Ervaren rot Bas Janssen heeft ook al veel bijzondere dingen meegemaakt. ‘Ik zit al vanaf mijn tienerjaren in het bedrijf van mijn vader. Daardoor heb ik al zoveel gezien op schoonmaakvlak. Qua crime scenes vind ik het vooral heftig als er kinderen bij betrokken zijn, dat horen we dan weleens als we er bezig zijn. Een andere zaak die me heel erg is bijgebleven is die van een man die al negen maanden dood in zijn huis lag. Zijn katten hadden van de man gegeten. Het stonk echt enorm ook naar kattenpis en -poep. Dat was heel heftig,’ zegt hij. Hij komt de vreemdste zaken tegen. ‘Dan worden we naar een huis gestuurd en komen we bijvoorbeeld twintig katten tegen, maar we hebben ook wel eens een alligator in een appartement gehad en zelfs een huis waar mensen maanden zonder water hadden geleefd, daar stond het vol met emmers met uitwerpselen. Dit soort dingen zie je vaak bij ontruimingen.’

In de bijzondere branche is ook een bijzondere trend op te merken: de individualisatie van de samenleving zorgt er steeds vaker voor dat mensen een lange tijd dood thuis liggen. Janssen: ‘Vroeger kende je de buren goed en sprak je elkaar. Er was sociale controle. Tegenwoordig zijn mensen steeds meer op zichzelf. Het probleem dat wij daardoor zien is dat steeds meer mensen een langere tijd ergens blijven liggen voordat iemand ontdekt dat ze niet meer in leven zijn.’
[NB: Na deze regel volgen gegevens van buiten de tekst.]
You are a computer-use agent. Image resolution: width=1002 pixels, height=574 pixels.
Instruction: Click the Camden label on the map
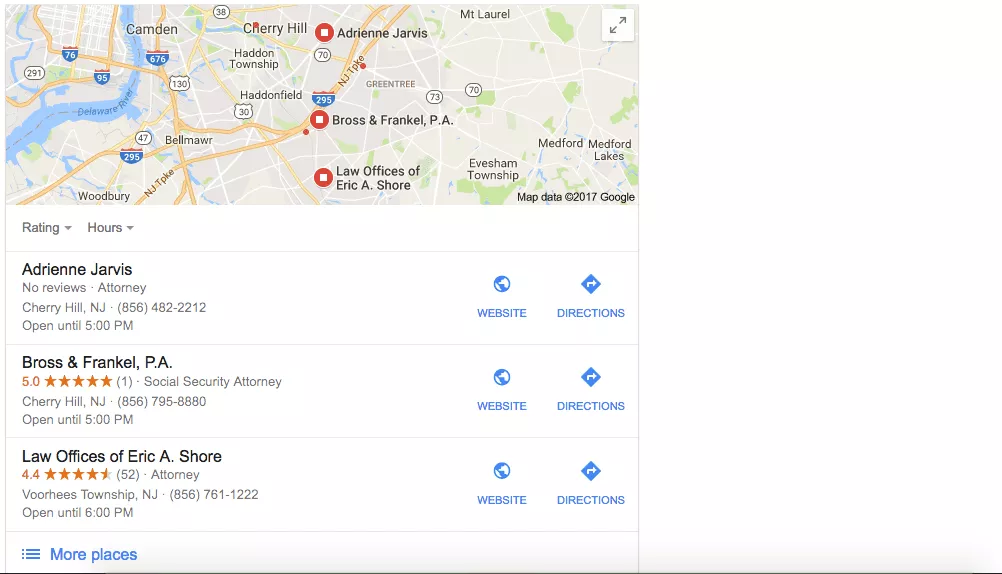tap(151, 29)
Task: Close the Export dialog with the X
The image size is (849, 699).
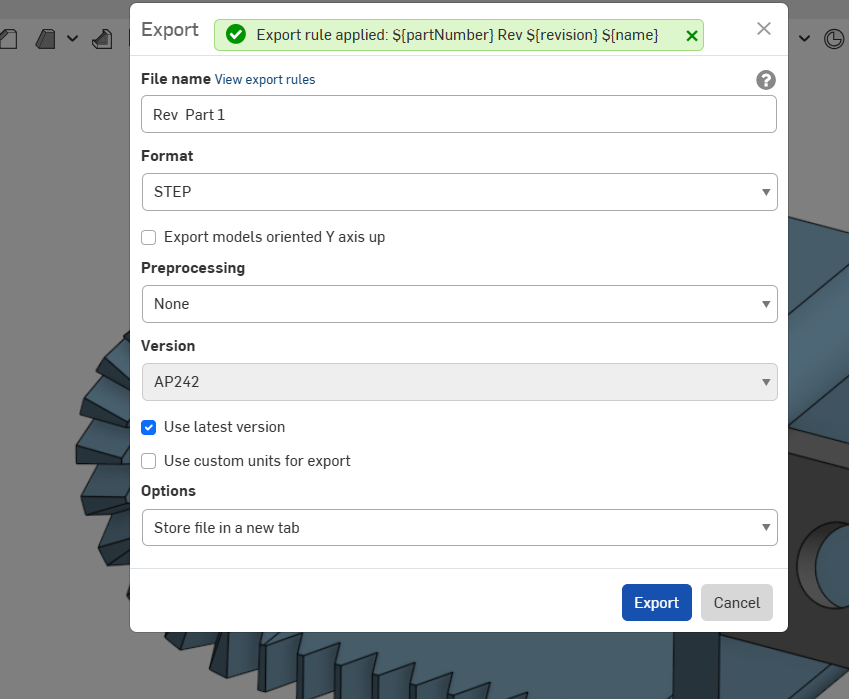Action: coord(764,28)
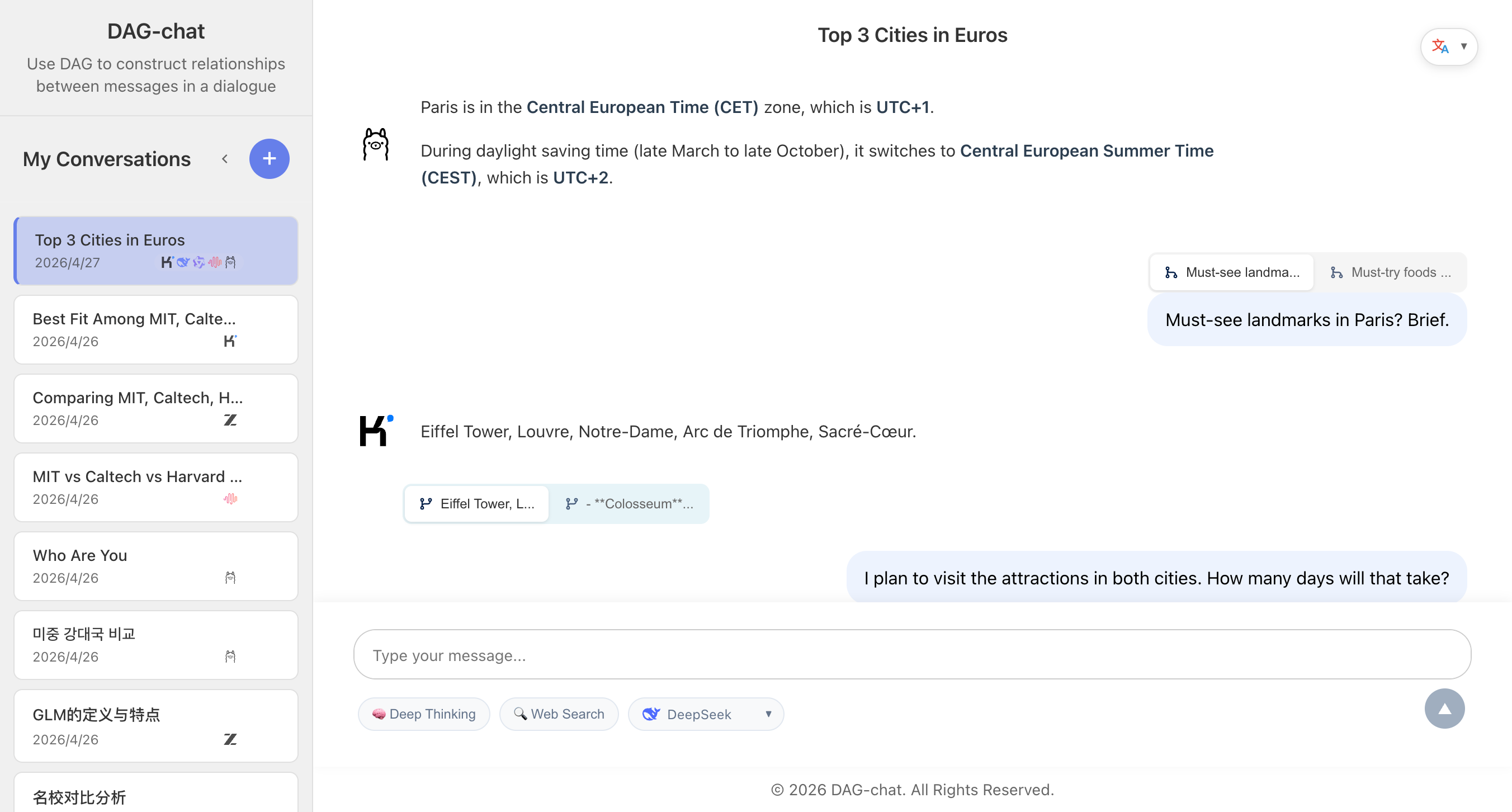Image resolution: width=1512 pixels, height=812 pixels.
Task: Enable Deep Thinking mode
Action: (424, 714)
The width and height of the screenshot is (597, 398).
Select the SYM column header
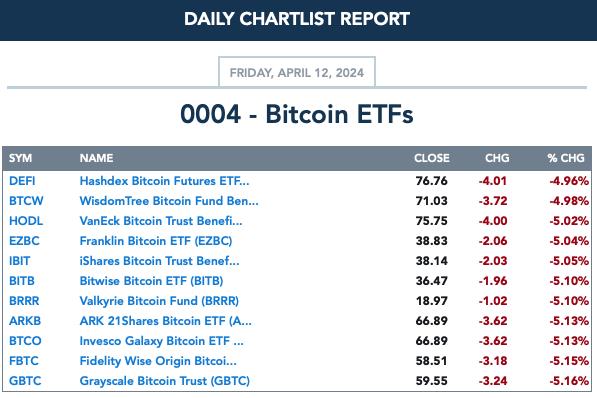[x=21, y=158]
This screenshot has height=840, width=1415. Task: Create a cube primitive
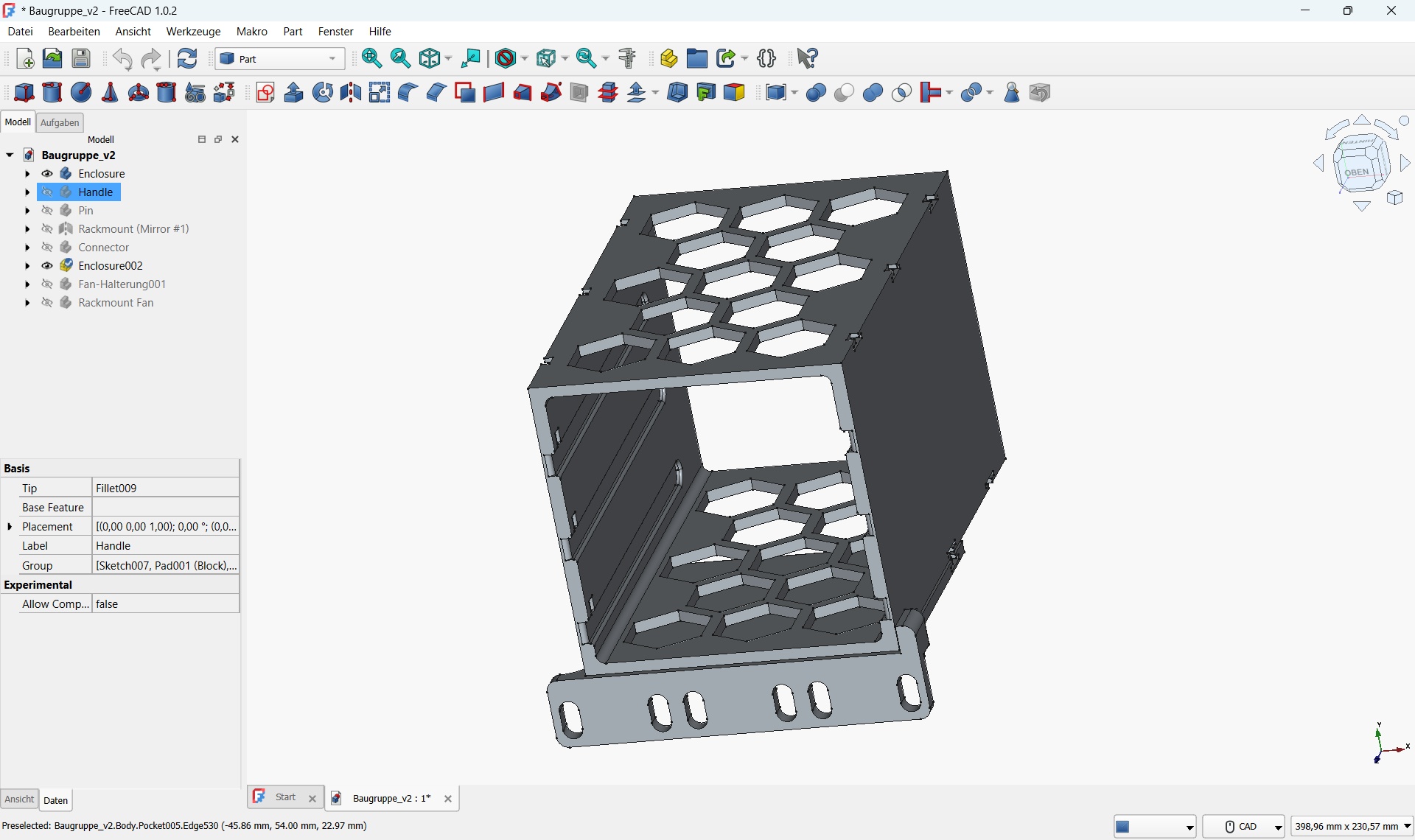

Ook ziet de manager van het schoonmaakbedrijf een stijging in het aantal zelfmoorden. ‘Niet alleen bij eenzame ouderen, maar ook onder jongeren.’ Janssen komt steeds vaker op plekken waar eenzame ouderen of andere mensen die zelfmoord hebben gepleegd al weken of zelfs nog langer liggen. Gek genoeg speelt de automatische incasso hier een opvallende rol in. ‘Vroeger moest je alles met een acceptgiro betalen. Als dan niet betaald werd, nam men contact op, of kwam er iemand aan de deur. Betalingen lopen door de automatische incasso soms wel maanden door nadat iemand is overleden, zeker in het geval van eenzame ouderen kan het daardoor soms heel lang duren voordat iemand ontdekt wordt.’

Niet bang ingesteld

Waar het Sittardse Schoonmaakbedrijf R. Janssen een jaar of twintig geleden misschien eens per jaar een verzoek kreeg om een plaats delict schoon te maken, gebeurt dat tegenwoordig veel vaker. ‘Nu zijn het er soms meerdere per week,’ zegt de algemeen manager van het bedrijf. ‘Ik denk dat we gemiddeld wel over een keer of twintig per maand spreken, dat is echt wel veel.’ Janssen ziet dat er ook wat bedrijven zijn bijgekomen in die crime scene cleaningbranche. ‘Ik denk dat er in Nederland momenteel zo’n drie bedrijven zijn die dit specifieke schoonmaakwerk doen. Wij doen het het langst. Maar natuurlijk is dit niet het enige wat we doen, we maken ook schoon bij bedrijven en voor particulieren.’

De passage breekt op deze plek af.